July 23, 2013

A Growing Share of Latinos Get Their News in English

V. Assessing the English-Language and Spanish-Language News Media

The Pew Hispanic Center survey asked respondents to assess Spanish-language and English-language news organizations on two measures—whether news organizations get the facts straight and how well both news media cover news that is specifically relevant to Hispanics living in the U.S.

Getting the Facts Straight

PHC-hispanic-media-5-01When it comes to the accuracy of news reporting, Hispanics are just as likely to say Spanish-language news organizations and English-language news organizations “get the facts straight” in their news stories and reports.

According to the survey, six-in-ten (60%) Hispanic adults say that Spanish-language news organizations “get the facts straight” while 26% say the news stories and reports from Spanish-language media are “often inaccurate.” Hispanics’ assessment of English-language news organizations is nearly the same. Overall, 59% of Hispanic adults say English-language news organizations get the facts straight while 31% say English-language news organizations’ stories and reports are often inaccurate.

PHC-hispanic-media-5-02Immigrant Latinos are more likely than native-born Latinos to say that Spanish-language news organizations get the facts straight in their reporting—65% versus 53%. Assessment of the accuracy of Spanish-language news organizations is also related to the language Hispanics use to get their news. Among Hispanics who consume news in both English and Spanish, 68% say Spanish-language news organizations get the facts straight. Among those who get their news only in Spanish, a similar share (65%) says the same about Spanish-language news organizations. However, among Hispanics who get their news only in English, half (48%) say Spanish news organizations get the facts straight. (But an additional three-in-ten Hispanics who consume news media only in English say they don’t know whether Spanish-language news organizations get the facts straight or if their stories and reports are often inaccurate.)

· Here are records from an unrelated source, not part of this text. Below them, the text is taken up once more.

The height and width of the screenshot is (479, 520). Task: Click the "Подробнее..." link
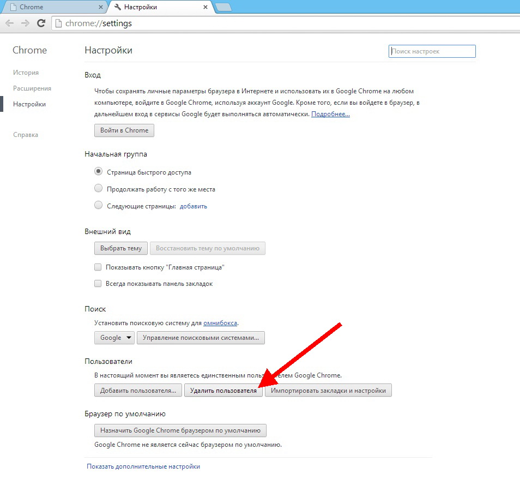[331, 113]
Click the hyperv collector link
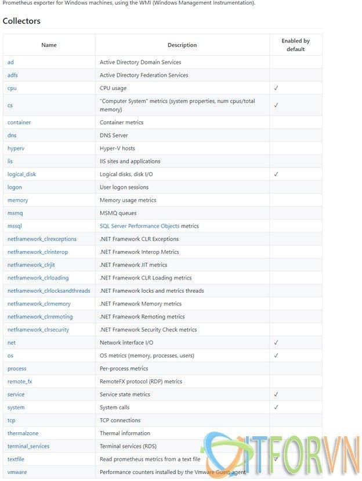The width and height of the screenshot is (362, 481). pyautogui.click(x=16, y=148)
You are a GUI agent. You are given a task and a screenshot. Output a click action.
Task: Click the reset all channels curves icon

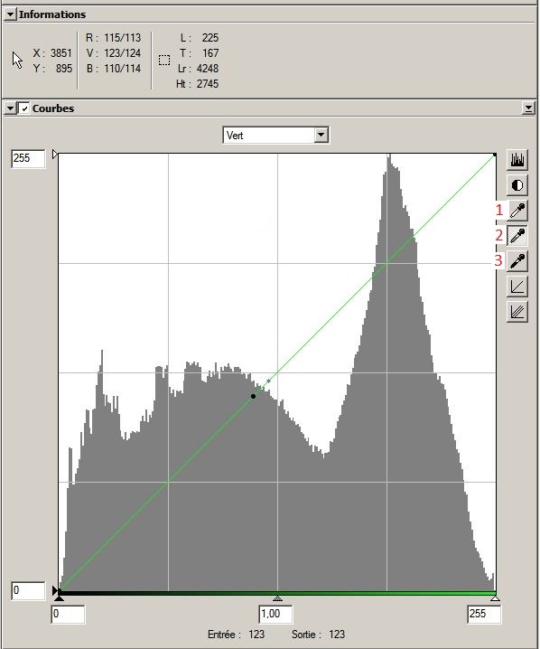[517, 312]
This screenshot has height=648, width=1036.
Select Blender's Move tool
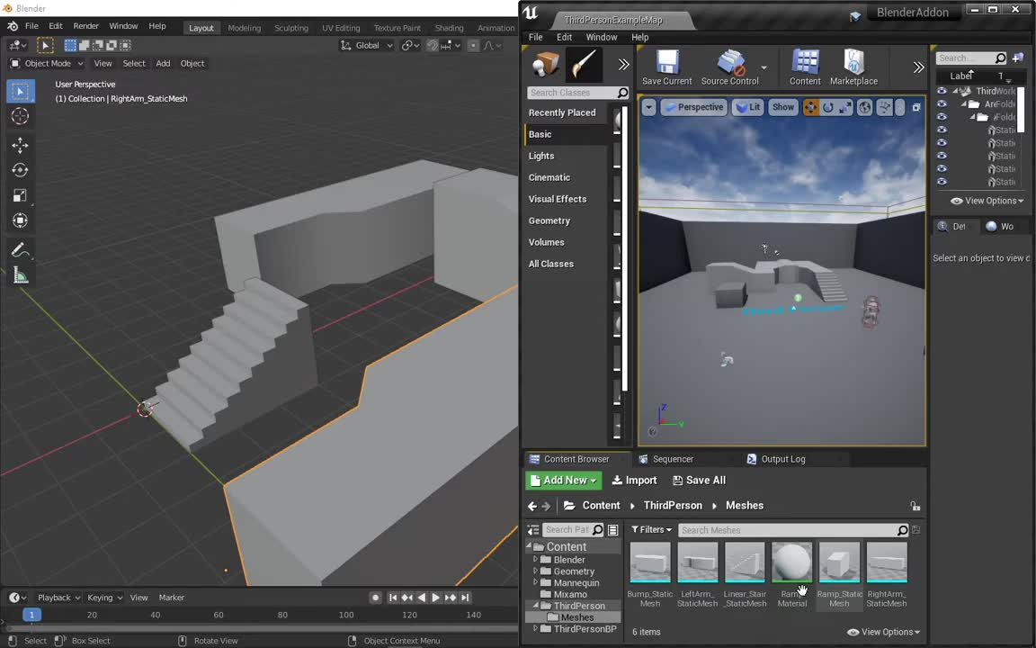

In the case of English-language news organizations, differences also exist among Latino demographic subgroups. Just as with their assessments of Spanish-language news organizations, immigrant Latinos are more likely than native-born Latinos to say English-language news organizations get the facts straight—64% versus 54%.

Overall, 68% of Hispanics who get their news in both languages say English-language news organizations get the facts straight. By contrast, 53% of Hispanics who get their news only in Spanish and 53% of Hispanics who get their news only in English say the same.

Covering Stories Relevant to Hispanics in the United States

PHC-hispanic-media-5-03The Pew Hispanic Center Survey also asked respondents to rate the job the Spanish- and English-language news media have done covering news that is relevant to Hispanics living in the U.S. Overall, the Spanish-language news media are seen as doing a better job at this than the English-language news media.

Seven-in-ten Hispanic adults say the Spanish-language news media do an “excellent” (24%) or “good” (46%) job covering news relevant to Hispanics in the U.S. while about one-quarter say it does “only a fair” (20%) or “poor” (3%) job. By contrast, about six-in-ten Hispanic adults say the English-language news media do an excellent (17%) or good (42%) job covering stories specifically relevant to Hispanics living in the U.S., while about four-in-ten say it does an only fair (28%) or poor (9%) job.

Views of how good a job each type of media is doing covering stories relevant to the Hispanic community vary by nativity. About eight-in-ten immigrant Hispanics say the Spanish-language news media do an excellent (29%) or good (48%) job covering stories relevant to Hispanics in the U.S. By contrast, 60% of U.S.-born Hispanics say the same about the Spanish-language news media’s coverage of stories relevant to Hispanics.

Assessments of the job the English-language news media are doing covering stories relevant to the Latino community in the U.S. also vary by nativity. About two-thirds of foreign-born Latinos say the English-language news media are doing an “excellent” (21%) or “good” (43%) job covering stories relevant to the U.S. Latino community. However, among native-born Latinos, assessment of the English-language news media’s job covering Hispanic stories is split. About half of native-born Latinos say the English-language news media are doing an excellent (11%) or good (40%) job covering these stories, while another half  say the English-language news media are doing “only a fair” (34%) or “poor” (13%) job covering stories relevant to Latinos.

PHC-hispanic-media-5-04Among Latinos who get their news only in Spanish, 80% say the Spanish-language news media do an excellent or good job covering news specifically relevant to Latinos in the U.S. Similarly, 76% of Latinos who get news in both Spanish and English says the same. However, among Latinos who get their news only in English, a smaller share (54%) says the Spanish-language news media do a good job covering news relevant to the U.S. Latino community.

Assessments of the job the English-language news media are doing covering stories specifically relevant to the Hispanic community in the U.S. are lower. Among Hispanics who get their news only in English, about half (47%) say the English-language news media are doing a good job covering stories relevant to the Hispanic community. Among Hispanics who get their news in both English and Spanish, that share rises to 62%. And among Hispanics who get their news exclusively in Spanish, 65% say the same.